> [Excerpt]:
MOVIE REVIEW: Captain Marvel

(Image: imdb.com)

(Image: imdb.com)

CAPTAIN MARVEL— 4 STARS

LESSON #1: IMPULSE AND EMOTIONAL CONTROL ARE OVERRATED — Let’s get right to it. In Captain Marvel, the mentor figures around Brie Larson’s titular dynamo constantly admonish the heroine to master herself more than her skill and abilities. In their strict views, controlling impulses and emotions will lead her to become the best version of herself and a more focused warrior. They want her in check and suppress her untapped power and potential.

As a filmgoer, follow Larson’s lead and ignore that limiting advisement entirely. There is excitement and euphoria to be had by witnessing and enjoying the wonders made possible by this soaring female protagonist. Let loose, as she does, and relish in the unbridled power of this new Marvel Cinematic Universe entry that wrinkles the blueprint with fantastic feminine wiles.

> [Source material]:
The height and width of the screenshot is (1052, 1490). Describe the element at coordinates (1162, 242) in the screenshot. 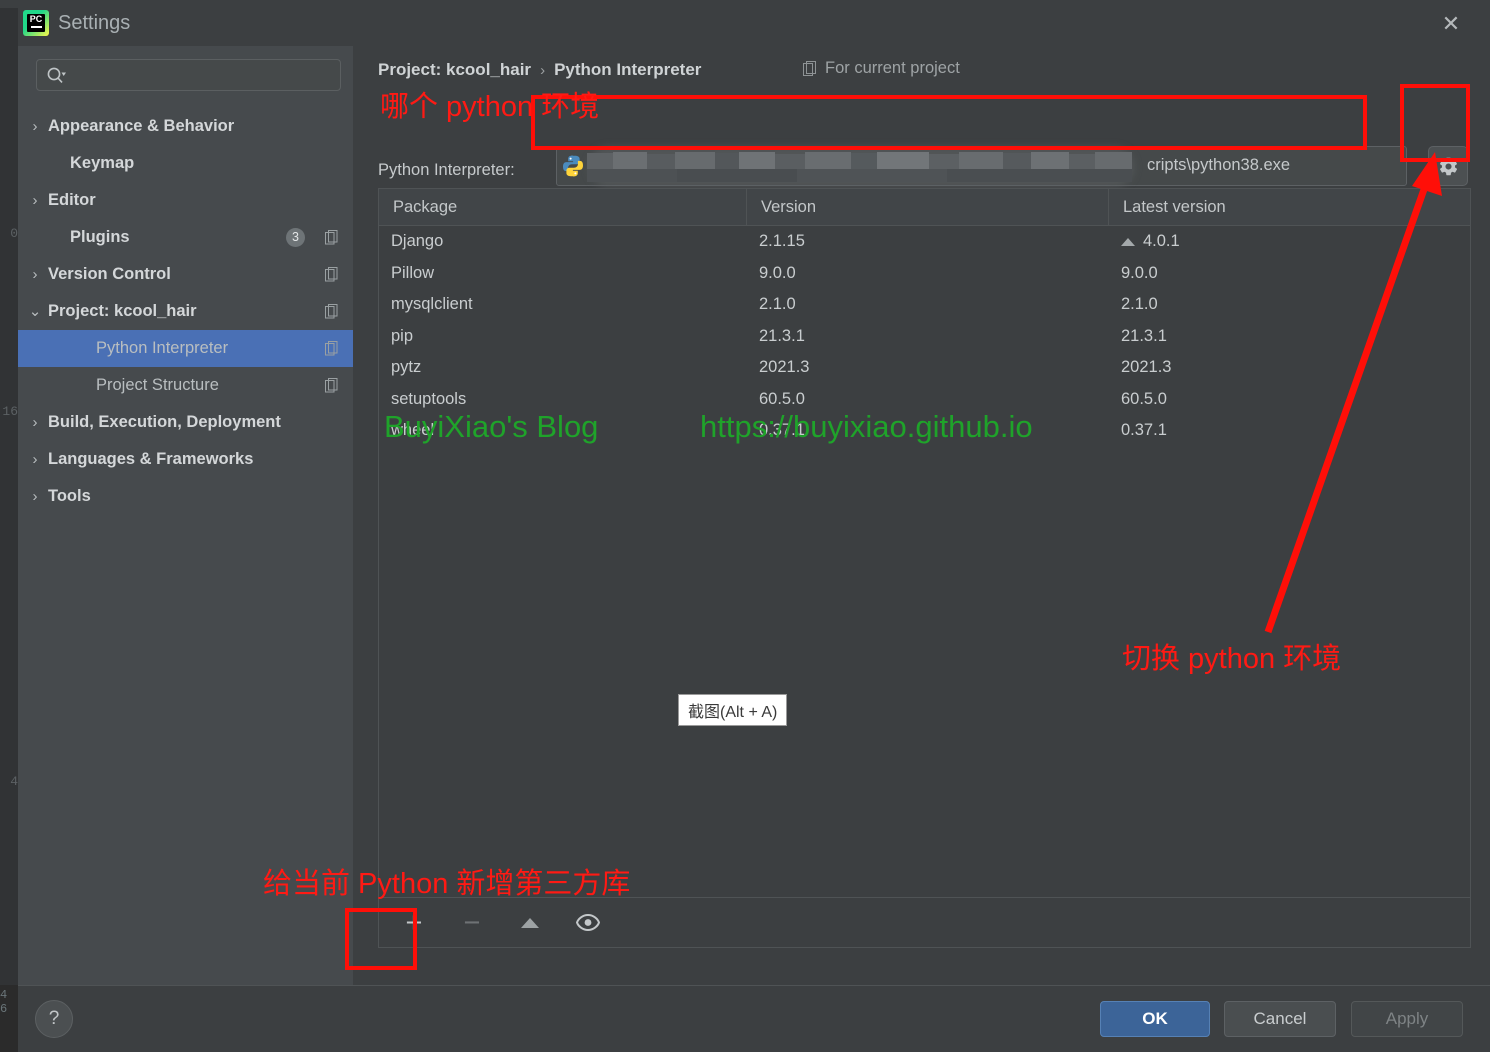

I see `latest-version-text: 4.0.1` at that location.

--

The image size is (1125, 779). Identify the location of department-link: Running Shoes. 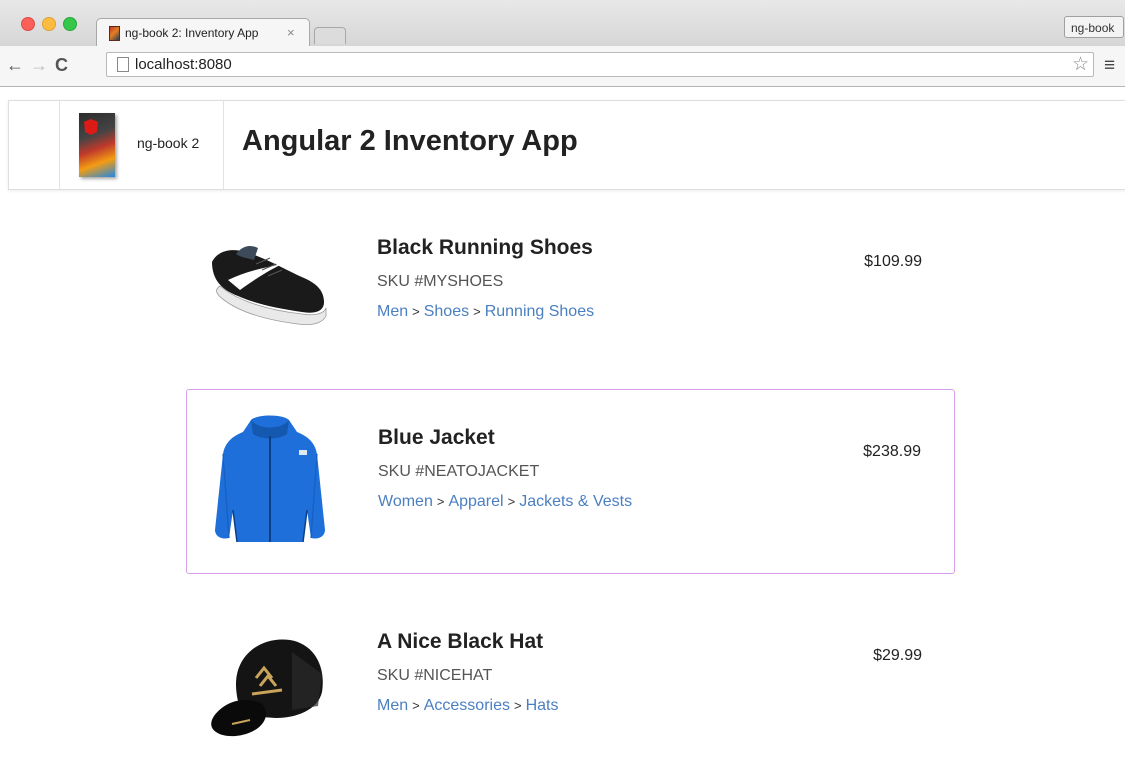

> [Work to complete]:
(1) Copy the Captain Marvel review from "CAPTAIN MARVEL— 4" to "power and potential.", changing "warrior" to "fighter".
(2) Shorten the paragraph of the Captain Marvel review that begins "As a filmgoer", keeping its main points.
None of the records matter for this work.

> [Responses for each task]:
(1)
CAPTAIN MARVEL— 4 STARS

LESSON #1: IMPULSE AND EMOTIONAL CONTROL ARE OVERRATED — Let’s get right to it. In Captain Marvel, the mentor figures around Brie Larson’s titular dynamo constantly admonish the heroine to master herself more than her skill and abilities. In their strict views, controlling impulses and emotions will lead her to become the best version of herself and a more focused fighter. They want her in check and suppress her untapped power and potential.

(2) Viewers should ignore that limiting advice and, like Larson, let loose to enjoy the excitement of watching this soaring female protagonist and the unbridled power of a Marvel Cinematic Universe entry that gives the blueprint a feminine twist.